Accelerated by Outsource Brazil and a participant in the federal government’s Start-Up Brasil program, EvoBooks, which was founded in 2011, offers book apps of 3-D interactive lessons that bring biology, chemistry, physics, history and geography to life. The apps are compatible with PCs, Android and iOS devices.
EvoBooks, which is led by CEO Felipe Rezende, a former management consultant for Bain & Company and former equity analyst for Morgan Stanley, is used by more than 500,000 students in over 1,100 schools. It became profitable in 2014, and expects to see double to triple the growth this year.
Students using EvoBooks increased their performance 30 percent more than a control group. Almost 75% of teachers use the BooksApp as a lesson preparation aid.
There are an estimated 205 million cows in Brazil, the second largest beef producer in the world. With slightly more cows than people (its human population is about 202 million), how are cattle ranchers supposed to keep track of all the things that go moo?
With the help of mobile app BovControl, farmers take control of cattle data so they can better understand the origins of food from suppliers. The “Google analytics of cattle” also has both McDonald’s and Wal-Mart interested so they can better understand the supply side of their food.
The mobile app for cattle management helps with vaccine management, nutrition, organization and tax management, and provides reports, graphics and cattle analysis. Bovcontrol, founded in Sao Paulo by co-founders Alecsey Fernandes, Marcella Santana, and CEO Danilo Leao in 2012, has received $251,700 in seed funding.
What BovControl does for cows, Strider does for pest control. The agro-tech startup, which was co-founded in 2013 by Luiz Tangari, is a mobile application and geo-based big-data engine that cuts down on pesticide use by helping farmers monitor pests, diseases and weeds and determine when, where and how much to spray for maximum efficiency.

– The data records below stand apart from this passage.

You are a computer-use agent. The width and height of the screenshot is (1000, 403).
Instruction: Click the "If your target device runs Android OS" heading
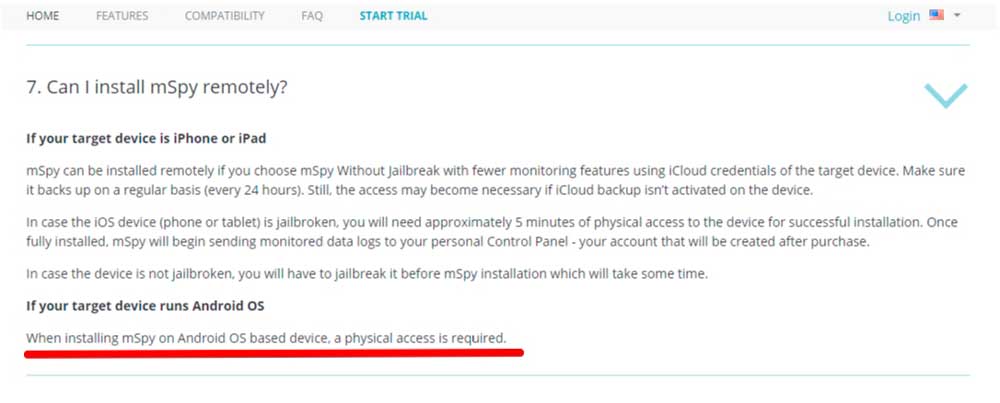point(145,305)
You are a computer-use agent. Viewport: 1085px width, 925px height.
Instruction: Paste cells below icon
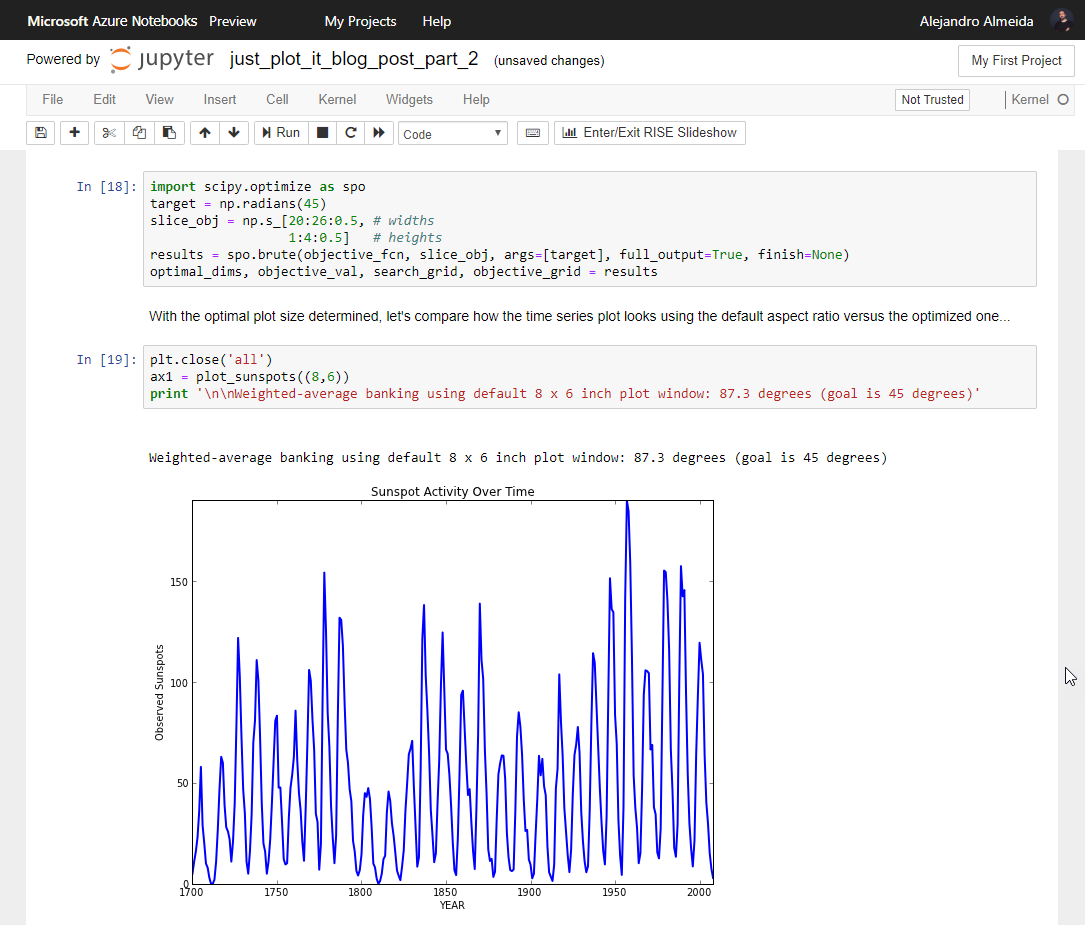click(x=169, y=133)
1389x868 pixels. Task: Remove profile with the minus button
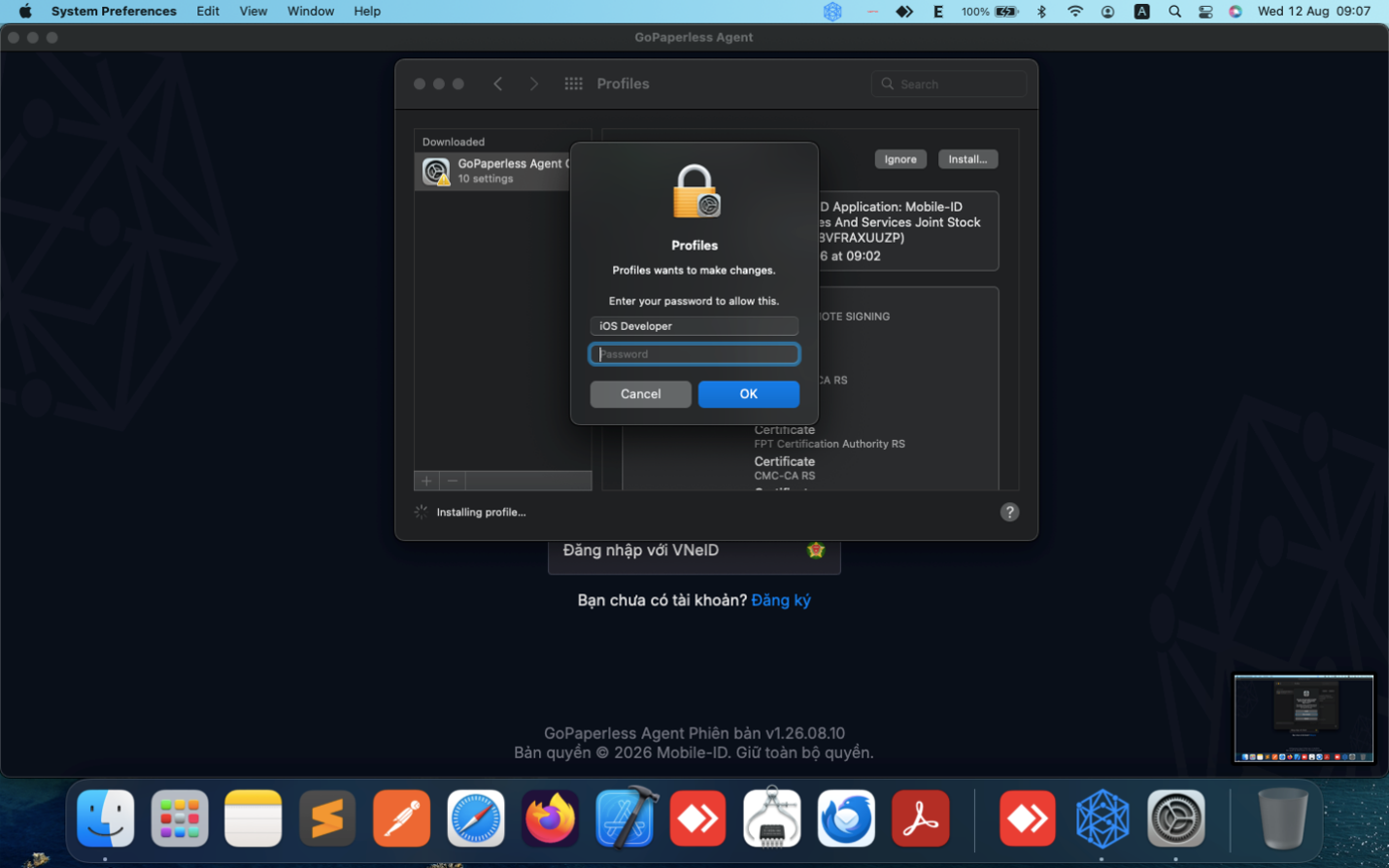point(453,481)
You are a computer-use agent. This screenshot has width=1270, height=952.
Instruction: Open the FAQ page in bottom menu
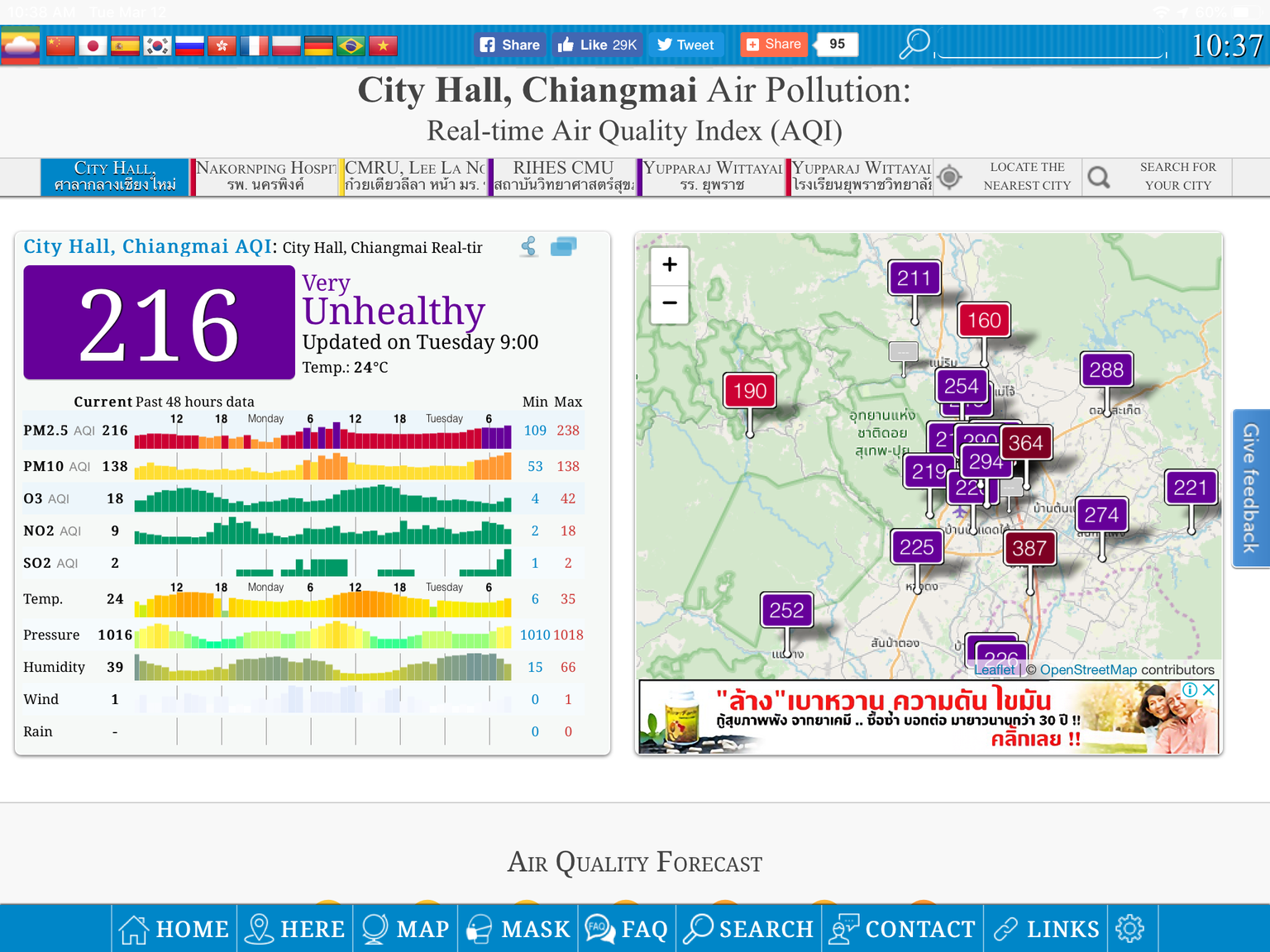(x=627, y=928)
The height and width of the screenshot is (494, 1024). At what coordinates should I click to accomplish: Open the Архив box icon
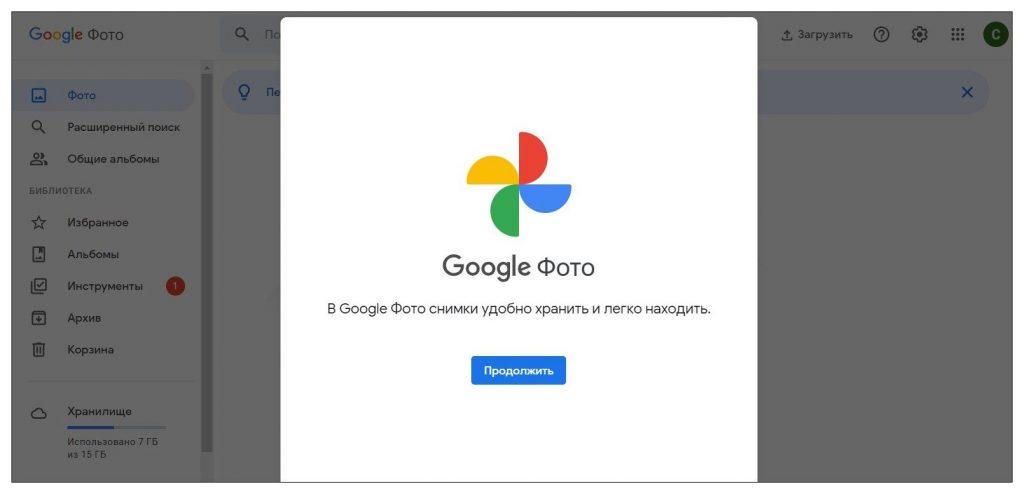tap(39, 318)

Headquartered in Belo Horizonte, Strider raised about $2 million from Brazilian private equity and VC firm Barn Investimentos in October, and serves agricultural cooperatives, agricultural product dealers and farming consultants as well as individual farmers.
Agriculture is big business in Brazil, the world’s largest producer of coffee, oranges and sugar cane, and one of the largest growers of soy and corn. It also has the most arable land in the world and is the fifth largest country by geographical area, with an abundant supply of natural resources and diverse export markets, putting Brazil in a unique position to lead the global agriculture sector in the medium- to long-term, an Economist Intelligence Unit research report has found.
Brazil, like other developing countries, has a long history of blackouts. With millions of people sporadically left without power across Brazil’s 26 states, some experts have wondered whether the country has a large enough supply of energy to keep up with surging demand.
Sensorbox has a solution. The startup, which is backed by government accelerator Start-Up Brasil, is helping reduce business losses caused by blackouts through cloud-based monitoring that predicts and reports problems with power sources. It serves companies such as Internet providers, hospitals, data centers, butchers and ice cream shops.
Founded in Vitoria in 2012 by three engineers – Jan Jensen, Robert Mota and Carlos Sarcinelli, the CEO – Sensorbox also provides technology that works with solar power and can monitor meteorological stations for earthquakes and tsunamis.